# Gregg (2020) Replication

This notebook replicates the main results from Gregg (2020) on factory productivity and incorporation in late Imperial Russia.

In [8]:
# === IMPORTS ===
import pandas as pd
import statsmodels.formula.api as smf
import statsmodels.api as sm

In [9]:
# === LOAD DATA ===
df = pd.read_stata("AG_Corp_Prod_Database.dta")
print(f"Data loaded successfully! Shape: {df.shape}")
print(f"Columns: {list(df.columns)}")

Data loaded successfully!
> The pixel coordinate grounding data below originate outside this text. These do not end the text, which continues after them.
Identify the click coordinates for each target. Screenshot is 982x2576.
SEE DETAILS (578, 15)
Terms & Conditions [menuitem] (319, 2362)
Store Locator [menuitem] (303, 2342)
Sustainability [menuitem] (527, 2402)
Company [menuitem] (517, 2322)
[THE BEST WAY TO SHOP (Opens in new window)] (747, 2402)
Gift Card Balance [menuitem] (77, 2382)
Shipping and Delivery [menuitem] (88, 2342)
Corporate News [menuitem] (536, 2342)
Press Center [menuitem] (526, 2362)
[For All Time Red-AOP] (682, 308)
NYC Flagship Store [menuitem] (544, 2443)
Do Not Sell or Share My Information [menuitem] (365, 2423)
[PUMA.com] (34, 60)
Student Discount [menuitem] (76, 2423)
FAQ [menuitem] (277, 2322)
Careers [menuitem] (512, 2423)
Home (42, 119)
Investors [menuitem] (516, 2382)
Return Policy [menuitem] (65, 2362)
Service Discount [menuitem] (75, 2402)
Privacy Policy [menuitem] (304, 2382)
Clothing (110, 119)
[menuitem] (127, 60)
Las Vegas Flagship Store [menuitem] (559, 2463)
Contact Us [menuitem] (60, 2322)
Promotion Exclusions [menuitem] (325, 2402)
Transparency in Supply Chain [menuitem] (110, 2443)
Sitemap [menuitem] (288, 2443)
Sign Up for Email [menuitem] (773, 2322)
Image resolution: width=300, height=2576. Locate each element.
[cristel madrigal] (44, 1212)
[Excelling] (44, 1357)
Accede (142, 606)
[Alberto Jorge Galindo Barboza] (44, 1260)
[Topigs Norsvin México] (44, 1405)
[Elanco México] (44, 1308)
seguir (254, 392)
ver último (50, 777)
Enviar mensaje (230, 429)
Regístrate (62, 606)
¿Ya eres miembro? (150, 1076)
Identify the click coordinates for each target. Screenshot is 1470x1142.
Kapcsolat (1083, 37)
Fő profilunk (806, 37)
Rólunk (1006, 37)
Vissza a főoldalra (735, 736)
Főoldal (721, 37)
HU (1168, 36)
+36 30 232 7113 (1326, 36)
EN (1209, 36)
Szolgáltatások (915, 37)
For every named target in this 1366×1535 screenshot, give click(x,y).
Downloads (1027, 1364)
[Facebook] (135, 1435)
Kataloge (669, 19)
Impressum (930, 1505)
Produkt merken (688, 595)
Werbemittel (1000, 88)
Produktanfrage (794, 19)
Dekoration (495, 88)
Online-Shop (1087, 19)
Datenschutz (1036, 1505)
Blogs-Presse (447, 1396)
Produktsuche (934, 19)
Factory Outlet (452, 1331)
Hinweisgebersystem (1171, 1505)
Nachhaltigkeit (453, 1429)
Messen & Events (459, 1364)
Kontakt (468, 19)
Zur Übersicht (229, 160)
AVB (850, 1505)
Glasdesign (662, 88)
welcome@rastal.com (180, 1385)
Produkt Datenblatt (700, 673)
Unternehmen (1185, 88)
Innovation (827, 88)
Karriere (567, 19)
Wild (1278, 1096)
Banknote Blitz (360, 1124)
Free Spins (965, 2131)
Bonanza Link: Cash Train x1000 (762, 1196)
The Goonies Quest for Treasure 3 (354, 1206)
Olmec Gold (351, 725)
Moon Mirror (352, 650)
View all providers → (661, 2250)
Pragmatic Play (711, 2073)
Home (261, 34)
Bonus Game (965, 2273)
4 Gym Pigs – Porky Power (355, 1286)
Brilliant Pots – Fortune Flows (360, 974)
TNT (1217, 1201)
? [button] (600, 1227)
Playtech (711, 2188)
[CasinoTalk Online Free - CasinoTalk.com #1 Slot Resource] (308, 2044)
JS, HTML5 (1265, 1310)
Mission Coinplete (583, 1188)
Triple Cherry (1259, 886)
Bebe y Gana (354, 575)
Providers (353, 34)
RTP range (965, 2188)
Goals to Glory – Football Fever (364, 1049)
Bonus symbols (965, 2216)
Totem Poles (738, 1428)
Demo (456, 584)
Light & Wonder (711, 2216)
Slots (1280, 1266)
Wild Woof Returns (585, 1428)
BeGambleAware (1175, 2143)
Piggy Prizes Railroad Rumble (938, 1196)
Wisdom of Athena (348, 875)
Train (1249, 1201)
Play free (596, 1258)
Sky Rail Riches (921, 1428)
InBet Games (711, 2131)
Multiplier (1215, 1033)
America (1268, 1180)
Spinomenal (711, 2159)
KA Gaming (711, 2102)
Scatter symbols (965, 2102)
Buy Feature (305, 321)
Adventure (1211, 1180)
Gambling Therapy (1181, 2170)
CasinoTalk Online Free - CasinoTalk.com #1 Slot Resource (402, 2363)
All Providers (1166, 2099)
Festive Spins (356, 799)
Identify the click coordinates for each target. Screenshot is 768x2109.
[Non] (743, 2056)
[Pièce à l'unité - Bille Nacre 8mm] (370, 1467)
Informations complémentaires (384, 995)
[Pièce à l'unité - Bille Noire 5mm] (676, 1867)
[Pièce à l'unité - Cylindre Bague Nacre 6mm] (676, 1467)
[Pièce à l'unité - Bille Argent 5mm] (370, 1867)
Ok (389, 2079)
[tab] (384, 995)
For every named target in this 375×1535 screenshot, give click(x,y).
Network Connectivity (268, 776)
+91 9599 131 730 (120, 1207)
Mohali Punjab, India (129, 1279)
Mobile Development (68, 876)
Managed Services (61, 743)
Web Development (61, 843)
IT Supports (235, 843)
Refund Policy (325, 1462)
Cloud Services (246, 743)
Shape: (40288, 65)
Columns: ['id', 'Form', 'PSZ', 'PSZ1900', 'FoundingYear', 'Province', 'Region', 'Industry', 'OntheSide', 'Age', 'TaxedActivity', 'YEAR', 'PSZLastYear', 'PSZ1908', 'SubindustryCode', 'STCAP', 'Revenue', 'TotalWorkers', 'TotalPower', 'GrandTotalWorkers', 'RevperWorker', 'PowerperWorker', 'RevperGrandWorker', 'PowerperGrandWorker', 'logRevperWorker', 'logPowerperWorker', 'logRevperGrandWorker', 'logPowerperGrandWorker', 'logRev', 'logWorkers', 'logPower', 'RegIndGroup', 'RegIndYearGroup', 'ProvIndGroup', 'ProvIndYearGroup', 'IndYearGroup', 'IndustryFactor', 'ProvinceFactor', 'YearFactor', 'AKTS', 'PAI', 'factory_id', 'FormNextYear', 'FormNextNextYear', 'FactoryisCorpin1894', 'FormNextYearin1894', 'FactoryisCorpin1900', 'FormNextYearin1900', 'FactoryisCorpin1908', 'NEWDEV', 'SHARES', 'STPRICE', 'BONDS', 'Silk', 'Flax', 'Animal', 'Wool', 'Cotton', 'MixedMaterials', 'Wood', 'Paper', 'MetalsandMachines', 'Foods', 'Chemical', 'Mineral']


In [10]:
# === TABLE 3 CHECK: Pooled OLS ===
df_check = df.dropna(subset=["logRevperWorker", "Form", "Industry", "Province", "YEAR"])
model_check = smf.ols(
    formula="logRevperWorker ~ Form + C(Industry) + C(Province) + C(YEAR)",
    data=df_check
).fit(cov_type="HC1")

print("\n=== Table 3 Coefficient on Form (pooled OLS) ===")
print(f"Coefficient: {model_check.params['Form']:.4f}")
print(f"Std Error: {model_check.bse['Form']:.4f}")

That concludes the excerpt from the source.